**Text section:**

──────

Should you keep plugged in MacBook?: Unlimited battery guide

If you already own or intend to own a MacBook at any point in the future, do yourself a favor and read this entire article from start to finish. I’m going to tell you exactly how to care for the battery in your MacBook, how often you should charge it, what are some best practices, and should you unplug it when you’re not using it. This article is based entirely on official Apple documentation, respected sources, and my own personal experience over 10 years of using MacBooks. I’ll try to reference sources throughout the article where possible.

I wanted to start off by mentioning that there is a lot of information out there on this topic, and a lot of it is quite outdated. Battery technology and its supporting software (for example macOS) has changed a lot over the last decade. Let’s start with discussing the battery on your MacBook and the technology behind it.

Lithium-ion Battery Technology

Traditionally, MacBooks use Lithium-ion (shortened to Li-ion) batteries. Yes, some of the newer MacBooks use a lithium-polymer or li-poly battery, but for the purpose of this article, the difference between them is minimal.

A lithium-ion battery consists of

  • The anode and the cathode.
  • A separator between the two electrodes.
  • An electrolyte that fills the remaining space of the battery.

The anode and cathode are capable of storing lithium ions. Energy is stored and released as lithium ions travel between these electrodes through the electrolyte. The way these batteries discharge is by lithium ions moving from the anode to the cathode through the electrolyte, or vice versa to charge.

──────

**Material provided:**
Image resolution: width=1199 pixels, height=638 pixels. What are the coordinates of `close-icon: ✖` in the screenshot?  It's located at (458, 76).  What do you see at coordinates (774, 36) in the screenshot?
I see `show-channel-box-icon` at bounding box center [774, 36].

──────

**Directive:**
Decide whether each of these statements agrees with the MacBook battery article. Give yes or no for each, and quote the article's words that settle it.
1. All of the newer MacBooks use a lithium-polymer battery.
2. A lithium-ion battery has a separator between its two electrodes.
3. When the battery charges, lithium ions move from the anode to the cathode.
The data after the article was drawn from a different source.

**Problem solution:**
1. No: "some of the newer MacBooks use a lithium-polymer or li-poly battery"
2. Yes: "A separator between the two electrodes."
3. No: "The way these batteries discharge is by lithium ions moving from the anode to the cathode through the electrolyte, or vice versa to charge."